◆ **Task to carry out**: Where a line below includes the word "field", copy that line.

*** Task input ***

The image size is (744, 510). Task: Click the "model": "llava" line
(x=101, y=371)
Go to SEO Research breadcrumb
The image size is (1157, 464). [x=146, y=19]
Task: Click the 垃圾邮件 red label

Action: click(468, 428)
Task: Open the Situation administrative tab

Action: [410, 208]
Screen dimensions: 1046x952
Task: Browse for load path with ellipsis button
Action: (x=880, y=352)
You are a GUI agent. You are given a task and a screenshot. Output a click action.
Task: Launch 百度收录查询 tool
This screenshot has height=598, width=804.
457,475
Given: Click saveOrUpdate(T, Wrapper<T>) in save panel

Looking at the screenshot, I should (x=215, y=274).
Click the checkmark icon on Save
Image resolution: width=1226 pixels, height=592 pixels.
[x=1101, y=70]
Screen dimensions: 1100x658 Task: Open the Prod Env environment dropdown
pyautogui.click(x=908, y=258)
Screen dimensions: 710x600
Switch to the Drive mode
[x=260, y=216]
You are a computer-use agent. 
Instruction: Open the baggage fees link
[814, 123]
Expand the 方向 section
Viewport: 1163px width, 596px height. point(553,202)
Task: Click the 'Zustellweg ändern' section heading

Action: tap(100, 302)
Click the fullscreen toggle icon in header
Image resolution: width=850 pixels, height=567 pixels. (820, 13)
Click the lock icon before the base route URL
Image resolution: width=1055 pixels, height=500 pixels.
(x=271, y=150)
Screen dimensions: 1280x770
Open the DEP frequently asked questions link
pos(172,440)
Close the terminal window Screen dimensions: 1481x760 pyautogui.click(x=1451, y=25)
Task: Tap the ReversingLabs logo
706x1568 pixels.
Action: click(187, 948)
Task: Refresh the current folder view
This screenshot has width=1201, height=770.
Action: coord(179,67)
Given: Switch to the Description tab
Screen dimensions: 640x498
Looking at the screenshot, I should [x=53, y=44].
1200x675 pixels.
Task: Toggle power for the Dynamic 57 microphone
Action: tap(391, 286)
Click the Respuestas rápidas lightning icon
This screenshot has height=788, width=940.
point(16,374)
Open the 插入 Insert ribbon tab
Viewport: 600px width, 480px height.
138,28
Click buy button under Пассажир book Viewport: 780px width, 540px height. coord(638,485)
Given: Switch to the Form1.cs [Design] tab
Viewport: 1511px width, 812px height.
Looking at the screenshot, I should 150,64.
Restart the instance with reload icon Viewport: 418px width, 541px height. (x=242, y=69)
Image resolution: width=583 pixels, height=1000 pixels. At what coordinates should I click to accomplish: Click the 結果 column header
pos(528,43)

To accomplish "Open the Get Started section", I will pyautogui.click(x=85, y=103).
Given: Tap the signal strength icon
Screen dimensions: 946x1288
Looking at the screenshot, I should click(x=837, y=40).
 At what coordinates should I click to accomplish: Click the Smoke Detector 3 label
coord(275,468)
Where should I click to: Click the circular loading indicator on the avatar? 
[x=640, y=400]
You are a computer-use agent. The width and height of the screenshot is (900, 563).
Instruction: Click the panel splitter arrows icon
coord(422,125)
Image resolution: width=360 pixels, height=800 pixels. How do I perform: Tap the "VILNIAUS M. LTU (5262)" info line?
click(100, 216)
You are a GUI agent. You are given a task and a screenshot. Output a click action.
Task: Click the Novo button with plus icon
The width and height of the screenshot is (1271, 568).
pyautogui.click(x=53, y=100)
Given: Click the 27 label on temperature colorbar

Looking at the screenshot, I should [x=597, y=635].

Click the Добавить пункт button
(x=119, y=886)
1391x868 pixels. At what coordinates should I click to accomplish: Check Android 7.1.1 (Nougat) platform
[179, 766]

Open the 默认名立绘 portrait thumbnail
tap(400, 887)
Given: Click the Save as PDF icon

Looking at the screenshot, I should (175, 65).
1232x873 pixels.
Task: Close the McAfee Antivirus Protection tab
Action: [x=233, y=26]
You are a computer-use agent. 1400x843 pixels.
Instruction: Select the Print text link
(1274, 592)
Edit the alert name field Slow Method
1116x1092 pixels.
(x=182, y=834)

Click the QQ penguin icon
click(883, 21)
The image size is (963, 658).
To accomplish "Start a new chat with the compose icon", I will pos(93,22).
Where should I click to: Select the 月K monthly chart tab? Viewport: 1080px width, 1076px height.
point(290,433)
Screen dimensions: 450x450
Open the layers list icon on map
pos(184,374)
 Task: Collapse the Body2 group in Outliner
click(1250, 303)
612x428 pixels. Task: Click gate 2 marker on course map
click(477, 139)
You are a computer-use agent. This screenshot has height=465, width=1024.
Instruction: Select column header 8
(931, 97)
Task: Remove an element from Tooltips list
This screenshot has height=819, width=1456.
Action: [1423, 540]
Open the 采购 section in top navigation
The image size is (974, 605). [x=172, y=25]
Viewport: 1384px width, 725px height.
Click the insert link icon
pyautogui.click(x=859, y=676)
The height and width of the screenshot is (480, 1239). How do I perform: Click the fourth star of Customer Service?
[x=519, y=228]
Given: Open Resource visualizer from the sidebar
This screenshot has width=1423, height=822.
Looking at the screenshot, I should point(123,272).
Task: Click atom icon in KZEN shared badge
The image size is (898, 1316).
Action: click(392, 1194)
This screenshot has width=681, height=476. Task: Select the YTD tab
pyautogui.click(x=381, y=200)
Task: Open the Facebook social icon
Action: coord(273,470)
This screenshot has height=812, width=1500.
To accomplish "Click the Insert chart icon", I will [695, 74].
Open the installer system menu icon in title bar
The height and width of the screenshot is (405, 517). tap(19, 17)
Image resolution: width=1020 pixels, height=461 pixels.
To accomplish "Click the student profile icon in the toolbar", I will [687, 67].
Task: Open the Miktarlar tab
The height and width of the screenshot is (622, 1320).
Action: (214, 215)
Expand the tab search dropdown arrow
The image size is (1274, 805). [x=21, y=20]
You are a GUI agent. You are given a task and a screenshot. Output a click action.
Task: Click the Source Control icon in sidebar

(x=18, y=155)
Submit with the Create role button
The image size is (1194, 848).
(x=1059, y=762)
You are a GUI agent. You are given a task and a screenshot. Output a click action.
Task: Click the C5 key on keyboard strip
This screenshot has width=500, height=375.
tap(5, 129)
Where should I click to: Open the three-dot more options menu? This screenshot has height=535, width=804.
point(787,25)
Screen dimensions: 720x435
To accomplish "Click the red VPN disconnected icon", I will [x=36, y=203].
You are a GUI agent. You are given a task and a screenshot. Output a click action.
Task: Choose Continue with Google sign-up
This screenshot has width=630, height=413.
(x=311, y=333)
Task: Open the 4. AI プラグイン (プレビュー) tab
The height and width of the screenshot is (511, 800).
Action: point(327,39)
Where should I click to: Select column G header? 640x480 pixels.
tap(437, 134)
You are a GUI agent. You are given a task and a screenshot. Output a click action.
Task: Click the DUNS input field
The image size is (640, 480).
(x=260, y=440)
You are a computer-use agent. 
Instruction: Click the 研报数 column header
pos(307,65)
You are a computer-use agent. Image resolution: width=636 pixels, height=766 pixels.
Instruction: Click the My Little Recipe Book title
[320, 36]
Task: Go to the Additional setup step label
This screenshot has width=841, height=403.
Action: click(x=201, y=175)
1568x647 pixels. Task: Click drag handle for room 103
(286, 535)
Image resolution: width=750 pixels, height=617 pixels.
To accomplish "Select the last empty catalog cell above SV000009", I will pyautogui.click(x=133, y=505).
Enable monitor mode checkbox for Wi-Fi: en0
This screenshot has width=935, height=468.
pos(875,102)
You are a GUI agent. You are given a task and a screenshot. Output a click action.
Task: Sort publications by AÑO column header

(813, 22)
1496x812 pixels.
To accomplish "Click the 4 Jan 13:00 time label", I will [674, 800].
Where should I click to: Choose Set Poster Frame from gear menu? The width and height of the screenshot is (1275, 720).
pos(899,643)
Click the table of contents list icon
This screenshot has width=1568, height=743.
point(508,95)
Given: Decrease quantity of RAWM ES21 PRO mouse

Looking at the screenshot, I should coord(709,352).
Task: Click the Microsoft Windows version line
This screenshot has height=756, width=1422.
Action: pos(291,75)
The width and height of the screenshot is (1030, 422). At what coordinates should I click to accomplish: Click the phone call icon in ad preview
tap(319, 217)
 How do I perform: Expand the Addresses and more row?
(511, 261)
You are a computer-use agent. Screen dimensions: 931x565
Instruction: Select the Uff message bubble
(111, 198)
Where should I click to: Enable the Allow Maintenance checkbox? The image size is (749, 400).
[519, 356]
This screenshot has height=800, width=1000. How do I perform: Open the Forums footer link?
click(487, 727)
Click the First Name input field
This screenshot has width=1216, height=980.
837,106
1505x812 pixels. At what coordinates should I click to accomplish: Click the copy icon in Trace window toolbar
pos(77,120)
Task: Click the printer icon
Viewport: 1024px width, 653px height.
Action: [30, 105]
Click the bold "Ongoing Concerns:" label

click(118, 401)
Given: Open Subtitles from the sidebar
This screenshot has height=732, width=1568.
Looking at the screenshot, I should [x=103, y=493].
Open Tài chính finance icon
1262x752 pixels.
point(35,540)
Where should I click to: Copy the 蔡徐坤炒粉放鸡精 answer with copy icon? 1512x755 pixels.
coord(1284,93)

*** End of Task input ***

◆ **Exercise solution**:
Edit the alert name field Slow Method
Task: Click the DUNS input field
Click the First Name input field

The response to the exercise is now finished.